Text passage —
In the first round, the model is presented with the entry Ghost, which refers to a production team also based in New York. The model chooses to retain this potentially useful information for future use. In the second round, no relevant context is provided; nevertheless, the model maintains its agent state, demonstrating robustness against distraction. In the third round, both relevant entries are presented. The model correctly identifies critical information and updates its memory accordingly, leading to the correct answer: Greenwich Village, New York City. At this point, the reasoning process is complete; in the remaining rounds, the model's memory remains unchanged and is used to produce the final response.

第一轮中,模型看到的是 Ghost 条目,该条目指的是一个同样位于 New York 的制作团队。 模型选择保留这一可能有用的信息,以便后续使用。 第二轮没有提供相关上下文,但模型仍保持了智能体状态,展现出抵抗干扰的鲁棒性。 第三轮中,两个相关条目都出现了。 模型正确识别关键知识,并相应更新记忆,最终得到正确答案:Greenwich Village, New York City 此时推理过程已经完成;后续轮次中,模型记忆保持不变,并用于生成最终回答。

Chunk 1 / Memory 1

Chunk. Document 20: Ghost (production team). Ghost is a Swedish record producing and songwriting team, composed of Ulf Lindström and Johan Ekhé, based in New York City.

Memory. The provided section does not contain information about the director of "Big Stone Gap", but it mentions a production team called "Ghost" based in New York City. The model stores this potentially relevant fact while noting that the problem remains unanswered.

Chunk 2 / Memory 2

Chunk. No relevant document.

Memory. The model keeps the previous memory unchanged: Ghost is based in New York City, but there is still no information about the director of "Big Stone Gap".

Chunk 3 / Memory 3

Chunk. Document 81: Big Stone Gap is written and directed by Adriana Trigiani. Document 96: Adriana Trigiani is based in Greenwich Village, New York City.

Source data —

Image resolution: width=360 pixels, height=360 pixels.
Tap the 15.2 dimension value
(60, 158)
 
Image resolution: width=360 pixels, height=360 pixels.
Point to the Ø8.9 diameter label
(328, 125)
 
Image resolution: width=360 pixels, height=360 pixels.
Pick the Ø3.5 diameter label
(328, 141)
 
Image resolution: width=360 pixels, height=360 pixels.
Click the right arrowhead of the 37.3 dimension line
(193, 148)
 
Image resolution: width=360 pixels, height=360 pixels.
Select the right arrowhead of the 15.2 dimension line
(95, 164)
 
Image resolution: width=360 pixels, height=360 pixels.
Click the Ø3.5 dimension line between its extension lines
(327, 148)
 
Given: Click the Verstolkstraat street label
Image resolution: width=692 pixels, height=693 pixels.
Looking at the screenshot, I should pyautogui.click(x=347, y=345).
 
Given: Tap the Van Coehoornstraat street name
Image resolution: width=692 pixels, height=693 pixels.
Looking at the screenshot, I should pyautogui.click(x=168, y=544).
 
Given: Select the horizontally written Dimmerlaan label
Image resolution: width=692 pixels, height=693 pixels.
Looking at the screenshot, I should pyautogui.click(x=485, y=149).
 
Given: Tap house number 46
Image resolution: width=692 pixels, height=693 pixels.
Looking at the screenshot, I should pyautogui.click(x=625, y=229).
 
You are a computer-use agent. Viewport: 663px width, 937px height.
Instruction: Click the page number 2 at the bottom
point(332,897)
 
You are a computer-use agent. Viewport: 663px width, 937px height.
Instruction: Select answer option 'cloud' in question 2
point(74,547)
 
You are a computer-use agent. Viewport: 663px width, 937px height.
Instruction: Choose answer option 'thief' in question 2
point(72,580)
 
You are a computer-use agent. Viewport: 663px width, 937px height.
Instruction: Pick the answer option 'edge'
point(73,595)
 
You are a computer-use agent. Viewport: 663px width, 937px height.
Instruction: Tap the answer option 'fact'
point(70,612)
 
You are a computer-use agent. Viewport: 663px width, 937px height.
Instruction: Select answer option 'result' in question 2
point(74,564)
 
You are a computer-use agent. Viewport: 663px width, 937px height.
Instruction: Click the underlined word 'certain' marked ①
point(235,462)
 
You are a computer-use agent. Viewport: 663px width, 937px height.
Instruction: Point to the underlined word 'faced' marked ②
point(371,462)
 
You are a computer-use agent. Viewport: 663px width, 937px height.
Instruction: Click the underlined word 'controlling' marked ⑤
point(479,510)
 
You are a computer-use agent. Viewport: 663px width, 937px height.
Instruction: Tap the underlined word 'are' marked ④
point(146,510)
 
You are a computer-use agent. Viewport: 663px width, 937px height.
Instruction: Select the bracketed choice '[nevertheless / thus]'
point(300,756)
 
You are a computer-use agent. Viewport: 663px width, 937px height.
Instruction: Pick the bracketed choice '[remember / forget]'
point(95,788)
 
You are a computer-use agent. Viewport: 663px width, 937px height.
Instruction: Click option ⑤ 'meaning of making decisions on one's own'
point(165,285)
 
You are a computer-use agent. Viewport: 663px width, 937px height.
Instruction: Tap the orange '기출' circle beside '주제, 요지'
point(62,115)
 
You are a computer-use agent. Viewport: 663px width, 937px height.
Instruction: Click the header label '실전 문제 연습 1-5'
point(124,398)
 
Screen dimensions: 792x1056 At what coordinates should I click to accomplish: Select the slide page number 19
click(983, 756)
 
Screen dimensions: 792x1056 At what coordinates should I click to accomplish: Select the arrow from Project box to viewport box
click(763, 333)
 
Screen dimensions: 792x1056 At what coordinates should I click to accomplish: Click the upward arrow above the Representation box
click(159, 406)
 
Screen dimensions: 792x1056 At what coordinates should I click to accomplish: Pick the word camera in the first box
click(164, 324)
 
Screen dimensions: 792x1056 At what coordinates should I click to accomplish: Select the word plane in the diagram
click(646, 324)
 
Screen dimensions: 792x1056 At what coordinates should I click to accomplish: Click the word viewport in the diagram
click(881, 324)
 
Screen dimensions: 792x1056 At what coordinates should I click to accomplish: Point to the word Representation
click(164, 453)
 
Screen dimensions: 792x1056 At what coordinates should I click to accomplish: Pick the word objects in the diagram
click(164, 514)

Your tasks —
**a.** Return everything in the memory-rounds text from "Chunk. Document 20: Ghost" down to "No relevant document.", copied word for word.
**b.** Using the memory-rounds text, decide whether each statement agrees with it. Answer yes or no for each and quote the words that settle it.
(i) Ghost is made up of Ulf Lindström and Johan Ekhé.
(ii) In the second round, the model discards its previous memory.
(iii) Big Stone Gap was directed by someone other than its writer.
**c.** Answer these questions from the memory-rounds text.
(i) What is the number of the document about Ghost?
(ii) Where is Adriana Trigiani based?
(iii) In which round are both relevant entries presented?
The data has no role in this exercise.

Answers in order —
**a.**
Chunk. Document 20: Ghost (production team). Ghost is a Swedish record producing and songwriting team, composed of Ulf Lindström and Johan Ekhé, based in New York City.

Memory. The provided section does not contain information about the director of "Big Stone Gap", but it mentions a production team called "Ghost" based in New York City. The model stores this potentially relevant fact while noting that the problem remains unanswered.

Chunk 2 / Memory 2

Chunk. No relevant document.

**b.**
(i) Yes: "Ghost is a Swedish record producing and songwriting team, composed of Ulf Lindström and Johan Ekhé"
(ii) No: "The model keeps the previous memory unchanged"
(iii) No: "Big Stone Gap is written and directed by Adriana Trigiani."

**c.**
(i) Document 20
(ii) Greenwich Village, New York City
(iii) The third round